EXERCISE AIM: Output nothing but the lines from the first line of the listing below through the line containing "Task: Click the search text field", printed exactly and free of pictures.

· · · ·

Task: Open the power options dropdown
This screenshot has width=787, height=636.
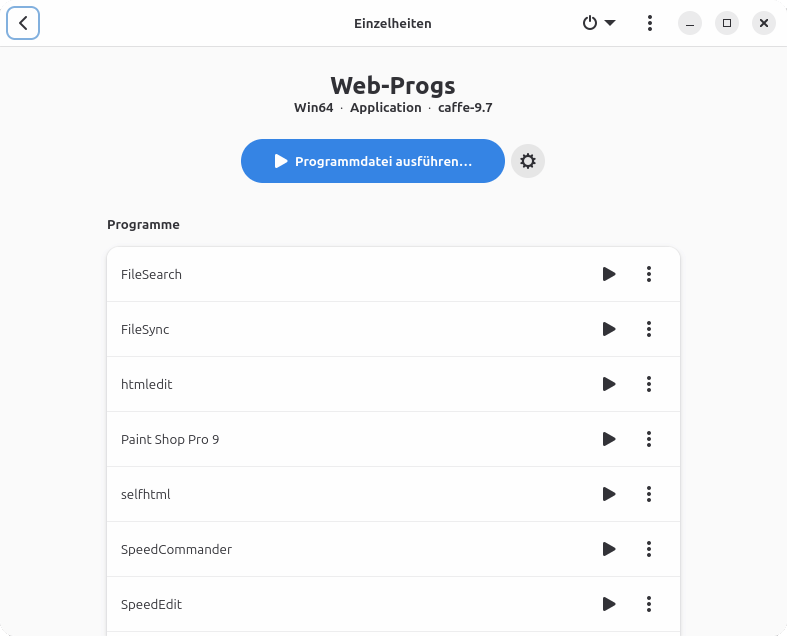Action: click(x=599, y=23)
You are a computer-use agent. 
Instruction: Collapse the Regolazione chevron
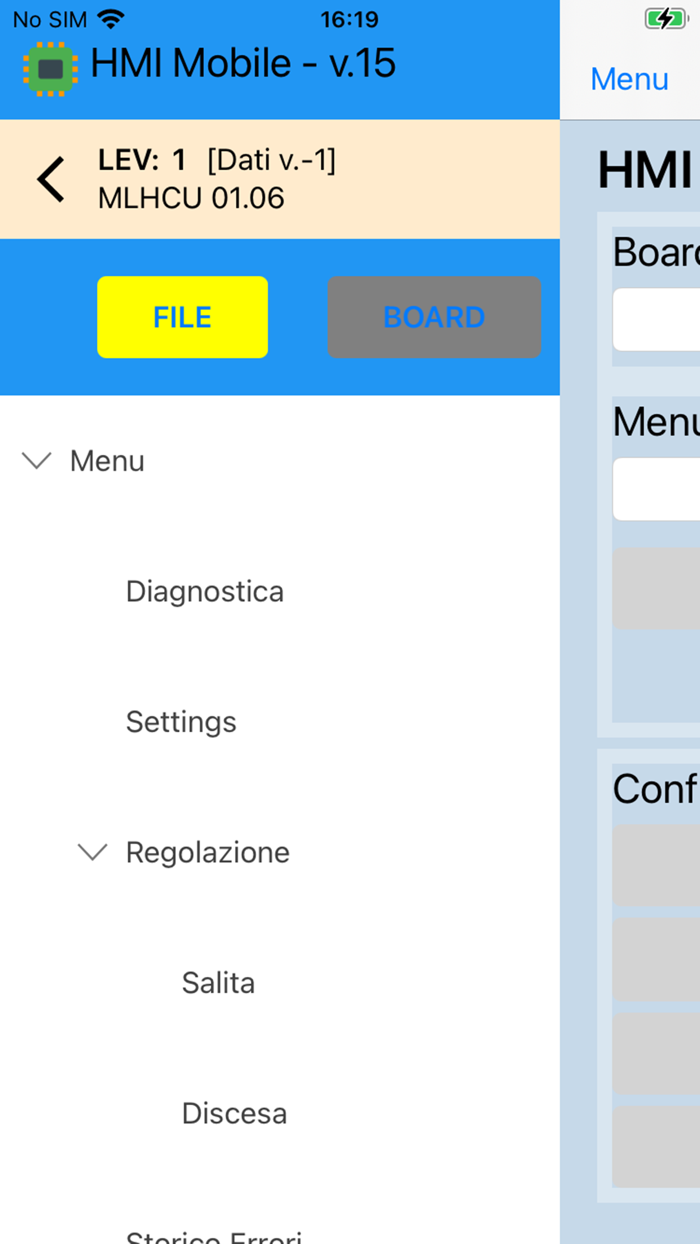coord(93,852)
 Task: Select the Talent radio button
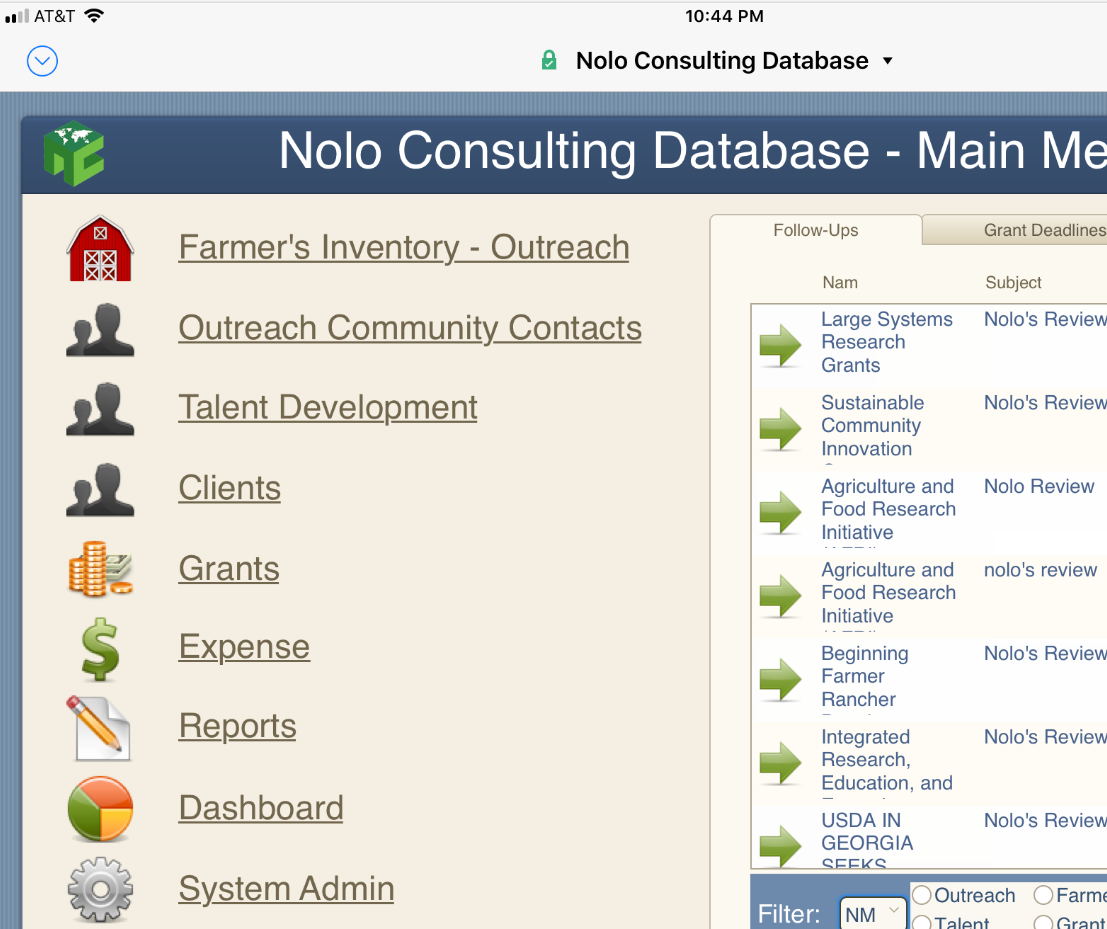[x=922, y=923]
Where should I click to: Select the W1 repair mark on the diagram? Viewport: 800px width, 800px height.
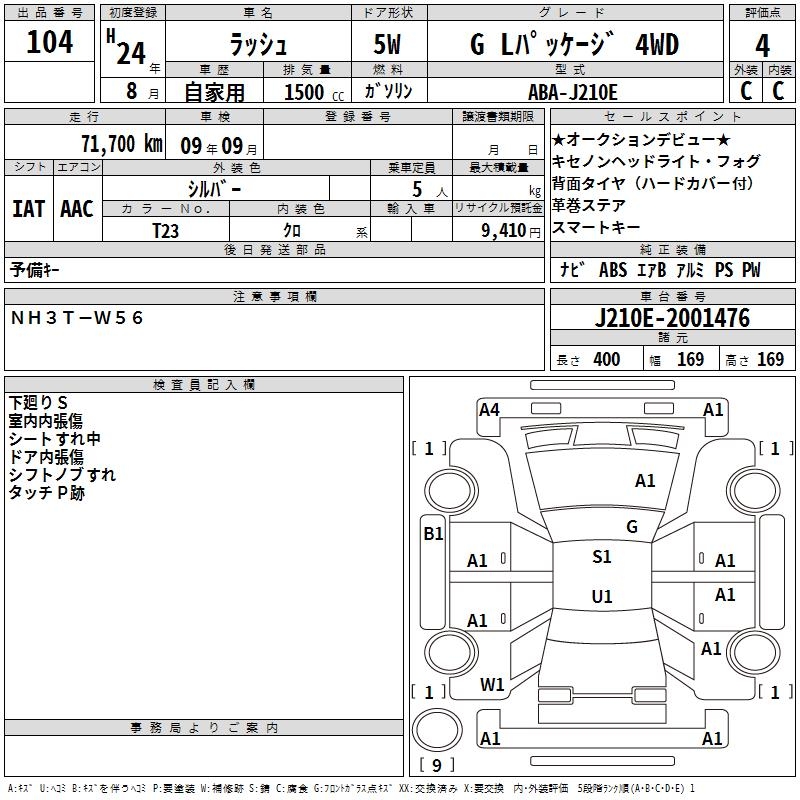coord(492,685)
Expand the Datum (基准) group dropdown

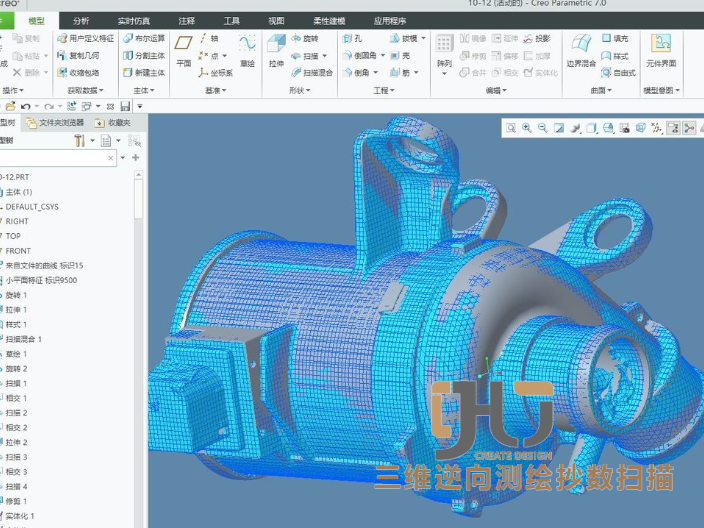coord(218,90)
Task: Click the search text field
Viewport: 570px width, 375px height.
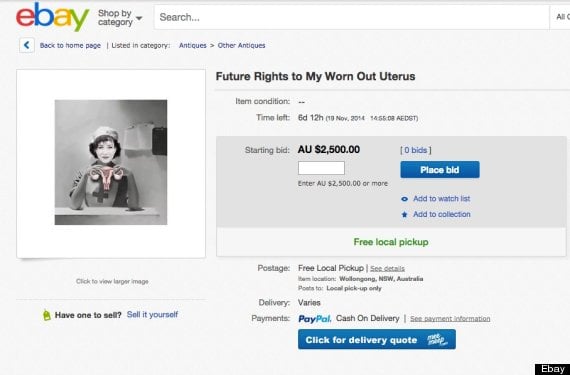Action: [352, 17]
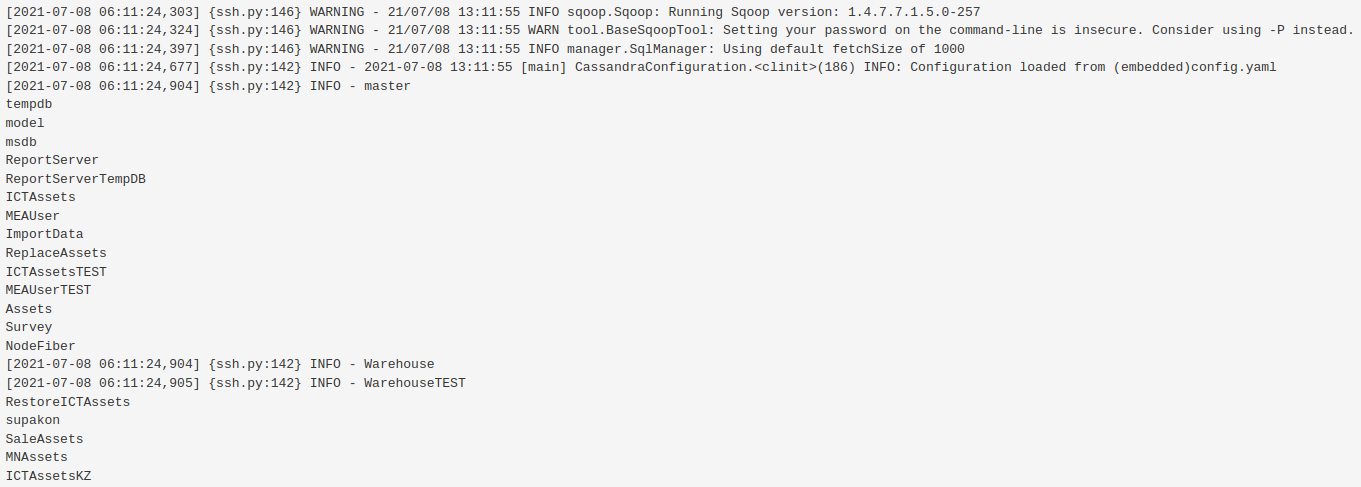Click the 'supakon' database name
The height and width of the screenshot is (487, 1361).
coord(33,420)
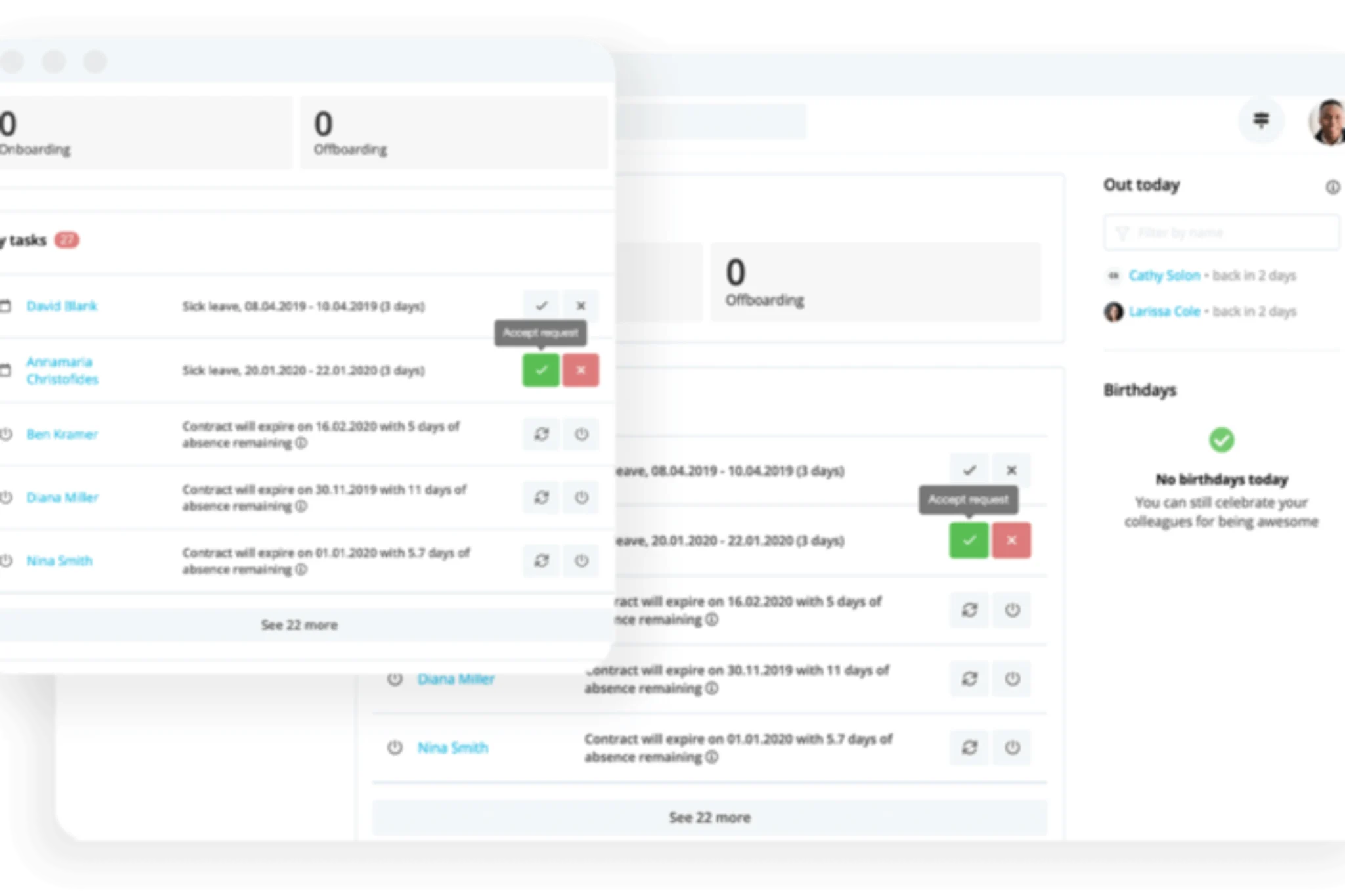Click the refresh/renew icon for Ben Kramer contract
This screenshot has height=896, width=1345.
click(x=541, y=433)
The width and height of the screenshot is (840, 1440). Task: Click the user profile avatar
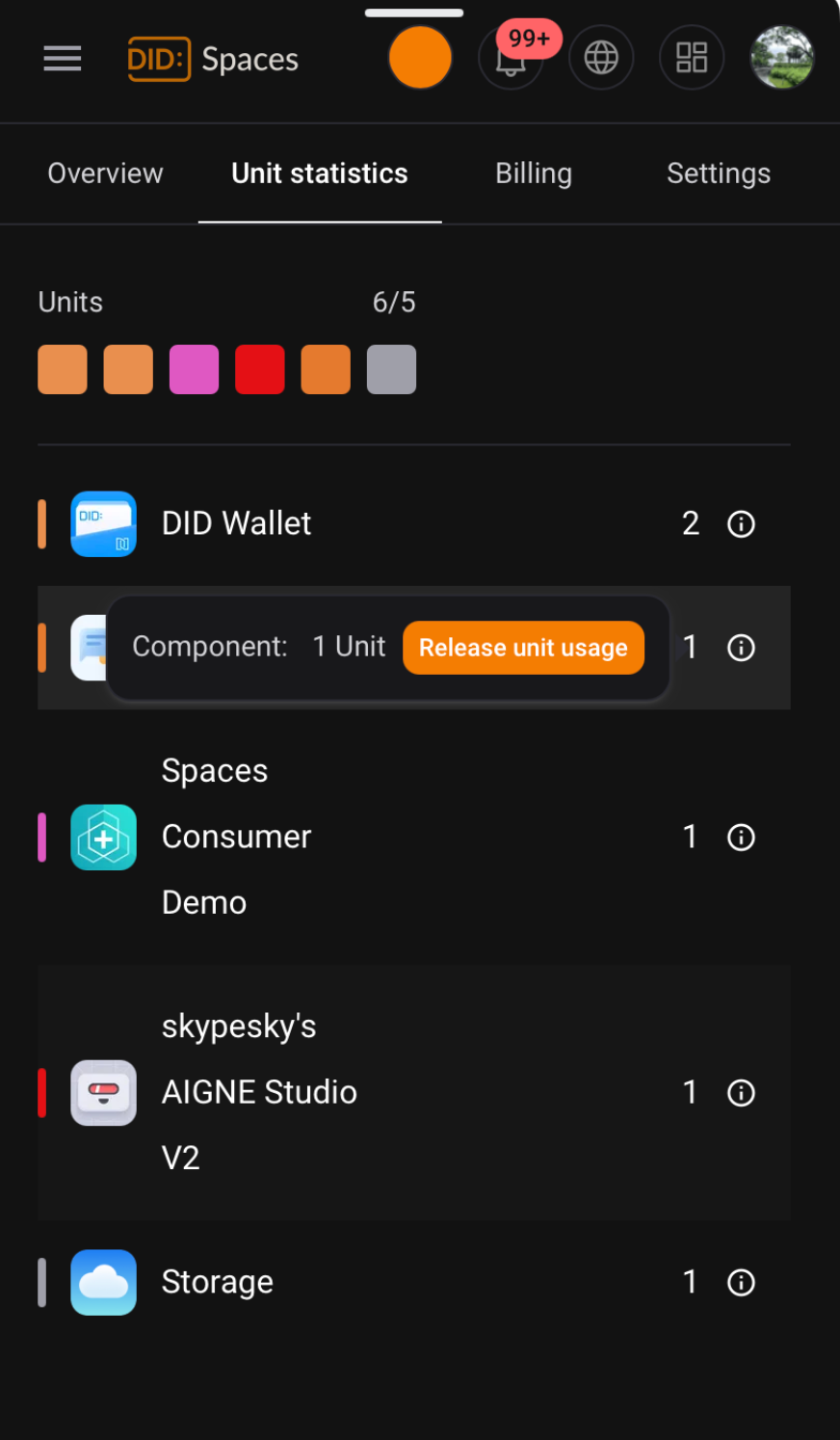pyautogui.click(x=781, y=59)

· · · ·

ANSWER TO THE PROBLEM:
Task: Open the power options dropdown
This screenshot has width=787, height=636.
Action: click(x=599, y=23)
You are a computer-use agent. 
Instruction: Collapse the Regolazione chevron
coord(93,852)
 Task: Select the Talent radio button
[x=922, y=923]
Where should I click to: Select the W1 repair mark on the diagram? Viewport: 800px width, 800px height.
coord(492,685)
Expand the Datum (基准) group dropdown

coord(218,90)
Task: Click the search text field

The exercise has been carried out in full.